Accountability, Bureaucracy and Ideology
Is public-sector accountability a pipe dream, or an excuse to gut government?
When writing about how to enhance the performance of public-sector organizations, I am frequently accused of two things. I am accused of being an apologist for big government, because I often note the important functions of the public sector, and I am accused of being anti-government, because I often point out the limitations of the public sector.
The fact is, ideology is more of a hindrance than an enhancement when it comes to objectively analyzing the operation of public organizations. A person's ideology influences what they see. It's called confirmation bias. Our brains are literally hard-wired to focus on evidence that supports what we already believe.
In other words, you'll see it when you believe it.
If you like government, you will see all the good it does in people's lives. You will see the many hard-working teachers, cops and nurses who go above and beyond the call of duty. You will see all the problems of society and long for government to step in to make things better. You will see the myriad ways the private sector misbehaves in the absence of government regulation.
If you don't like government, you will see the harm it creates in the form of taxes and the unintended consequences of various programs. You will see waste, fraud and corruption. You will see lazy public workers and venal politicians. You will see how the private sector serves the wants and needs of people and creates jobs -- so long as the government doesn't get in the way.
Confirmation biases makes it hard to have a constructive conversation about how bureaucracies actually work and how they could work better. It makes it almost impossible to separate an operational analysis from the politics lurking behind it. This faux debate muddies the water on any effort to consider the best manner to accomplish public tasks.
Consider some of the most pressing management topics facing public leaders: pay-for-performance, charter schools, privatization and outsourcing, compensation and pension design, collective bargaining, performance measurement, and accountability. These issues are nothing less than a political minefield.
Like everyone, I have my own ideas about the proper role of government. But I don't feel as if I have to constantly behave as either a cheerleader for government nor as its perpetual critic.
We live in a "both/and" universe yet speak the language of "either/or." Government both accomplishes important tasks and is frustratingly inefficient. There are both hard-working public employees and lazy public employees. Regulations are both necessary at times and overburdensome at times. When it comes to government, there is Yin and there is Yang.
Instead, we are offered only extreme choices in black or white terms. Government is either good or bad, so which side are you on?

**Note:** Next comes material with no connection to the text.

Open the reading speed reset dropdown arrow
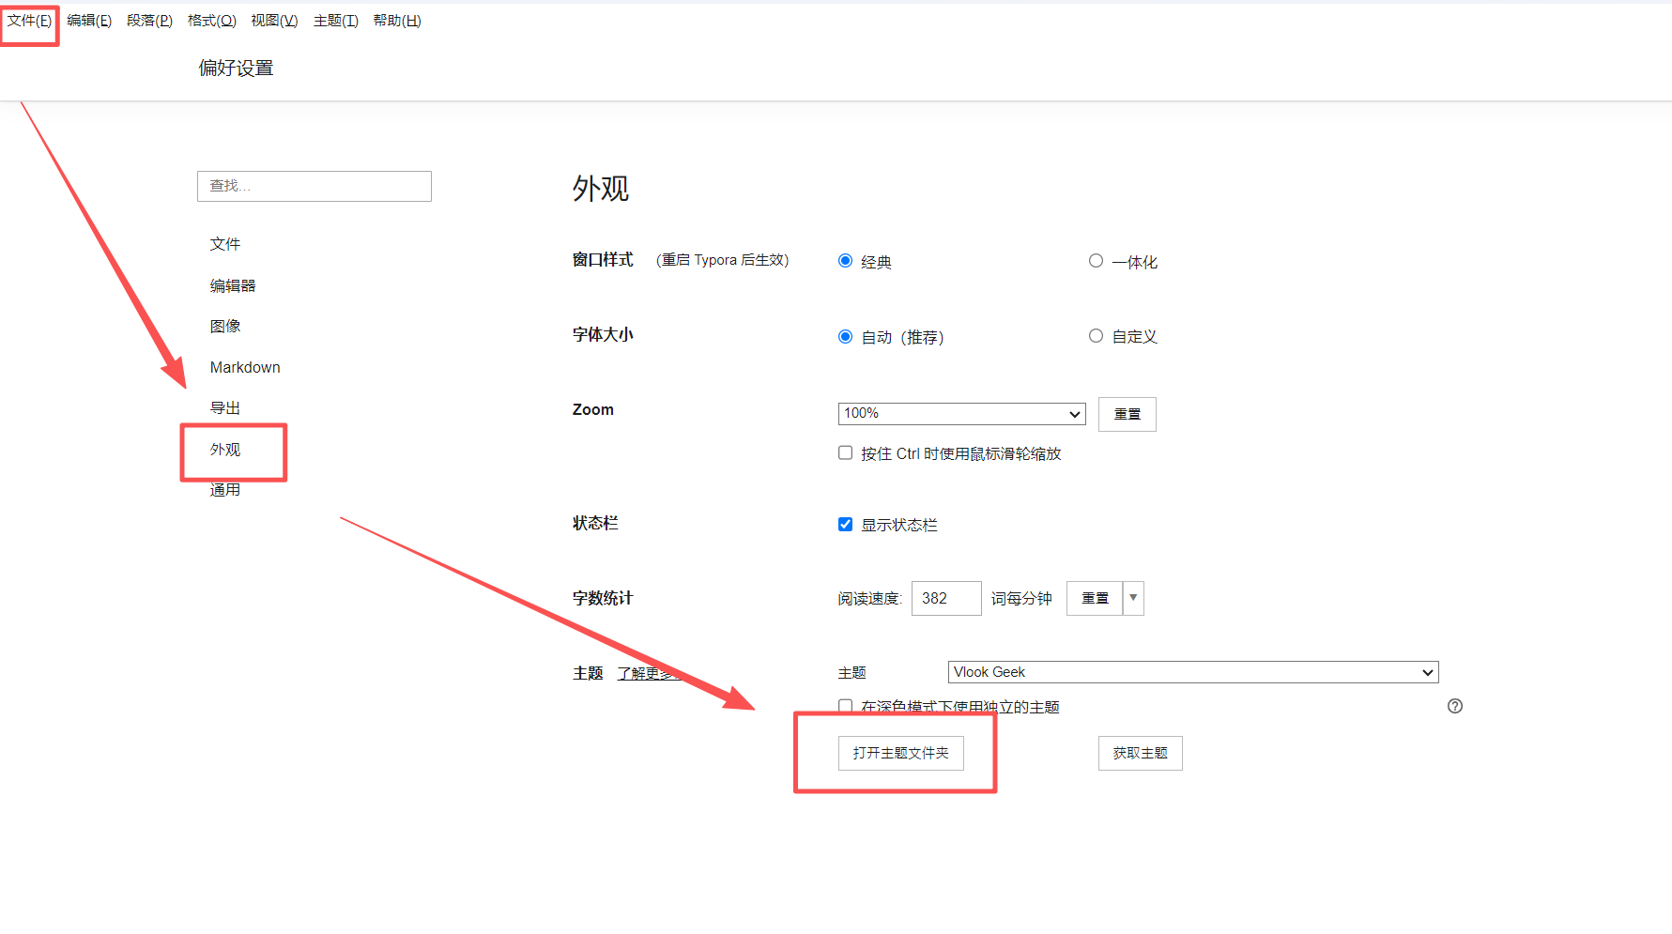Viewport: 1672px width, 934px height. (x=1133, y=598)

Consider the notion of accountability in the public sector. To some, the term represents a pipe dream of bumbling bureaucracies masquerading as well-oiled machines by adopting the language of the private sector. To others, the term "accountability" is a code word for punishing public employees, a way to undermine support for public institutions by adopting the hard-nosed language of business prior to making devastating cuts, or shifting to a privatized model of service delivery.
So, which is it? Is public-sector accountability a pipe dream, or an excuse to gut government?
How about this instead: Accountability should be both an aspirational goal and an enduring challenge for every public institution.
From a prison to a public school, from the local library to the Food and Drug Administration, every public agency should be striving to deliver public value commensurate with the resources consumed -- and more. This goal should guide our efforts, even though we recognize that measuring results and delivering results can be a nearly impossible task in the public sector because of the challenges of measurement.
Debates about the proper role of government are an important aspect of our democracy. But when ideology gets in the way of thinking about how we might be able to improve the way government works, that's a problem.
So take off your ideological blinders and take an honest look at your organization. Maybe accountability just means taking a hard look at how your agency works and striving to make it work better.